Format the listing lines starting at the one containing "You are a computer-use agent." and ending at the one containing "Viewport: 377px width, 226px" as a JSON array of strings, one string per line, with blank lines omitted. Leave out the pictures.
* start *
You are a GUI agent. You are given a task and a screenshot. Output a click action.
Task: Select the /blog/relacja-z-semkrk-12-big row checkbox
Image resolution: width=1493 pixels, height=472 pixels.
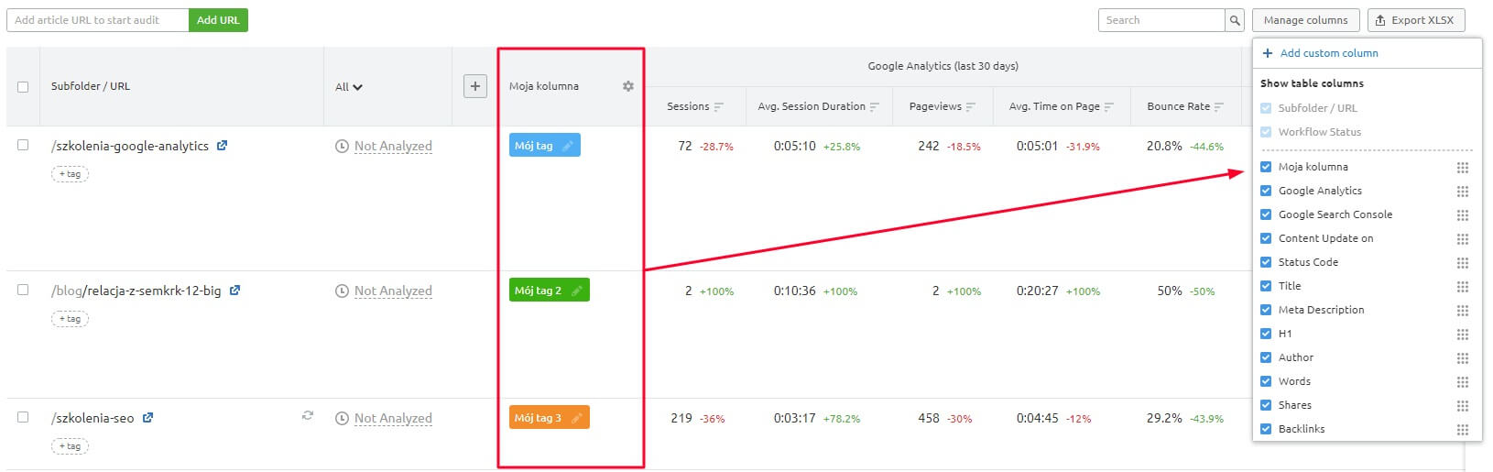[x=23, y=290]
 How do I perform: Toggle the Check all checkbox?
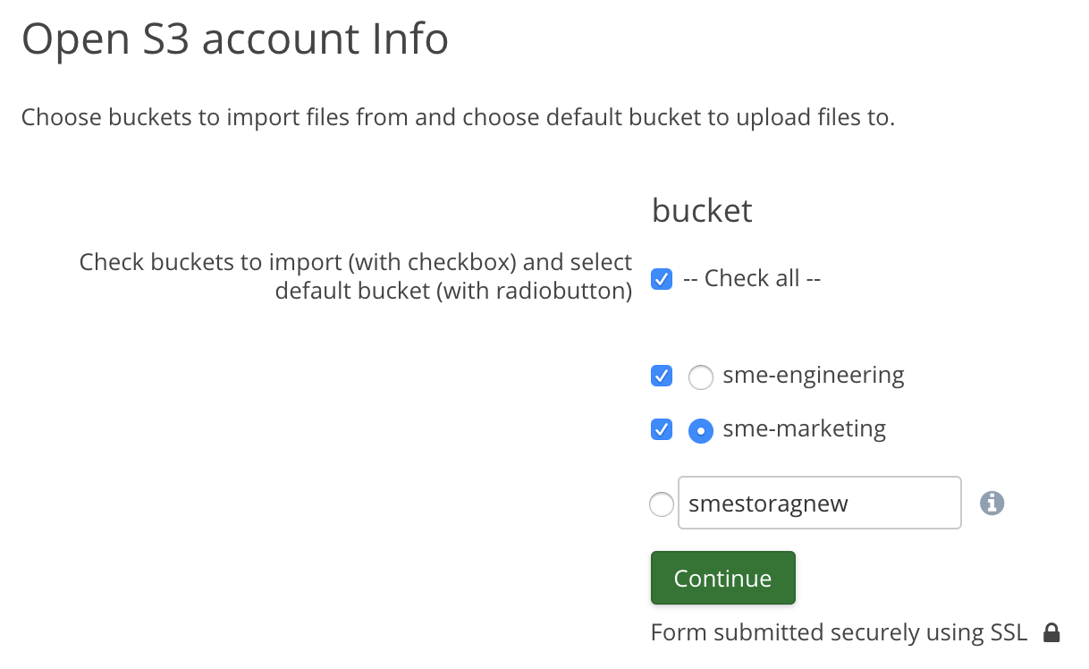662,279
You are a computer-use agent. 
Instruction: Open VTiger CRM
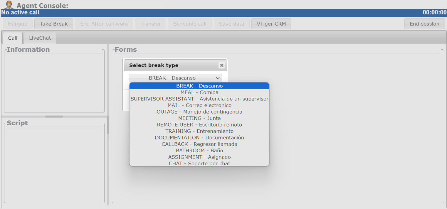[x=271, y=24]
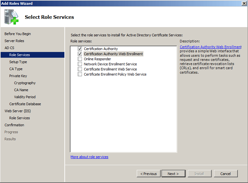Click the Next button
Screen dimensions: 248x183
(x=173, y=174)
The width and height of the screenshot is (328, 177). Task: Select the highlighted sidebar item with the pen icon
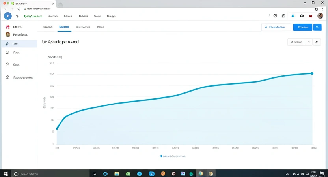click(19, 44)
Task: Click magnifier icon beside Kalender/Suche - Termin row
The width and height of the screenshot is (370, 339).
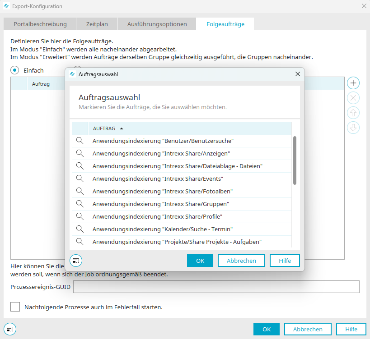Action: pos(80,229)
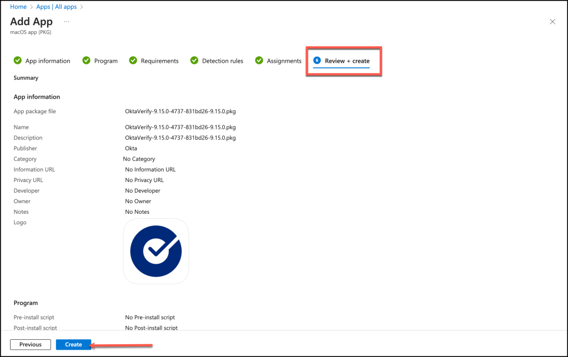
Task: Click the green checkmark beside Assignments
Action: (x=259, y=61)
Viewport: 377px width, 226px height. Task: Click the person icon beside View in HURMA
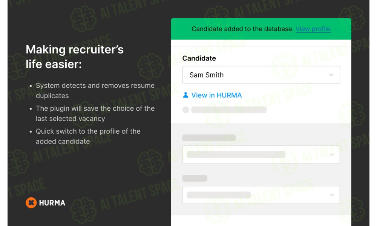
* end *
* start *
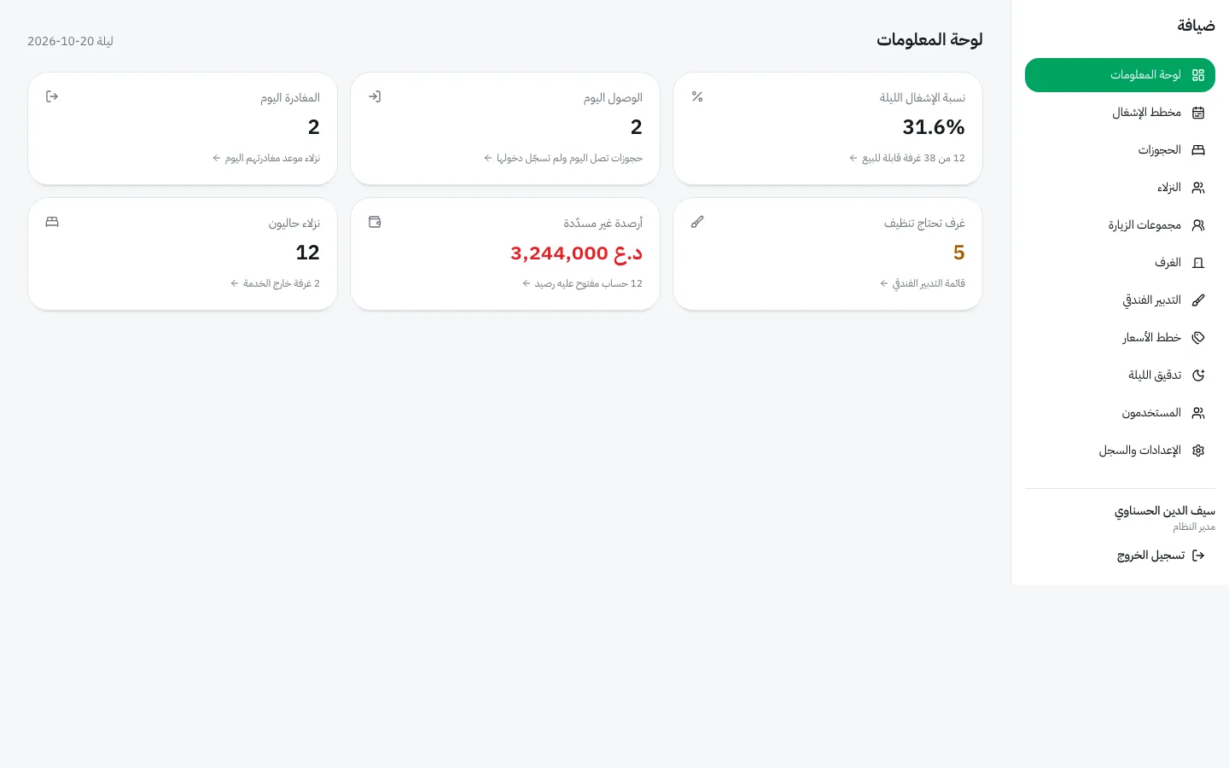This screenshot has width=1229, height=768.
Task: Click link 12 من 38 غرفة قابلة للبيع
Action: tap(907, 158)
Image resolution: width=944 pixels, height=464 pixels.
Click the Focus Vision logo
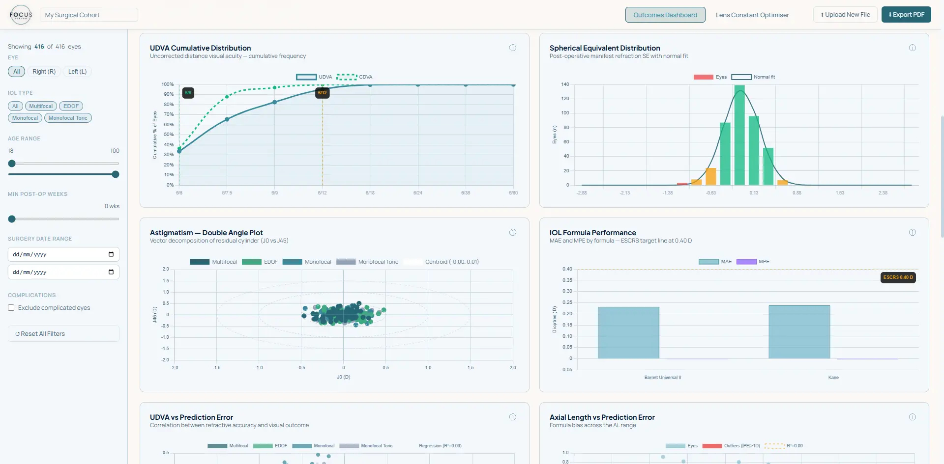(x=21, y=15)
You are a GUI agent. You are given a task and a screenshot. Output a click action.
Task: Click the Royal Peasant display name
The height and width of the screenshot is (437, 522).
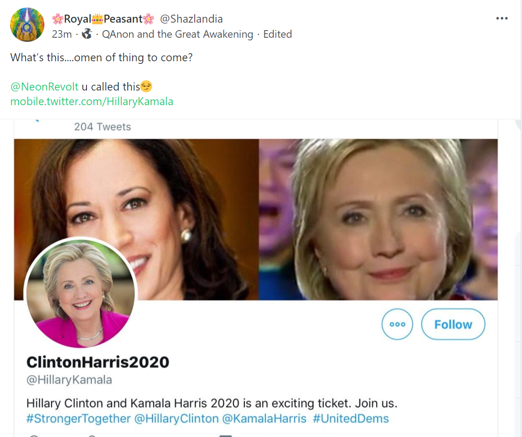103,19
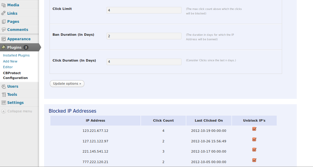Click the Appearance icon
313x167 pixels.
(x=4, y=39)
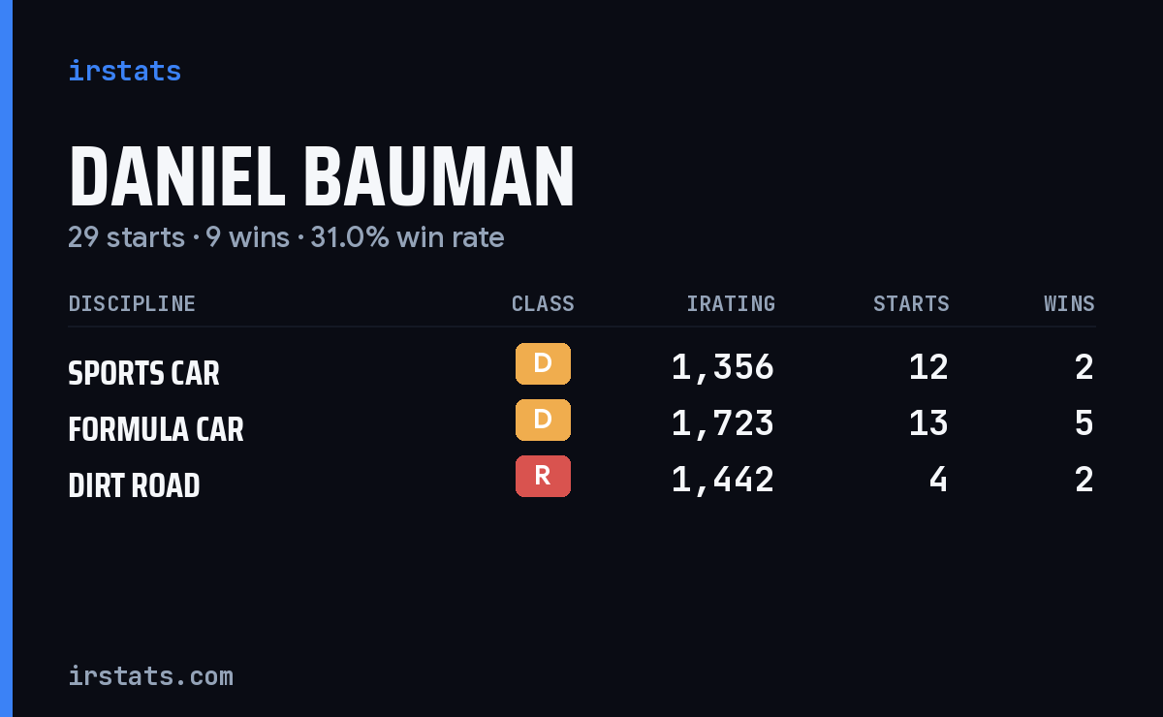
* end *
**PROBLEM SOLUTION:**
[
  "You are a computer-use agent. ",
  "Instruction: Open VTiger CRM",
  "[x=271, y=24]",
  "Click the Next button",
  "Screen dimensions: 248x183",
  "(x=173, y=174)",
  "The width and height of the screenshot is (328, 177). Task: Select the highlighted sidebar item with the pen icon",
  "click(19, 44)",
  "Task: Click magnifier icon beside Kalender/Suche - Termin row",
  "The width and height of the screenshot is (370, 339).",
  "Action: pos(80,229)",
  "Task: Click the green checkmark beside Assignments",
  "Action: (x=259, y=61)",
  "Viewport: 377px width, 226px height. Task: Click the person icon beside View in HURMA"
]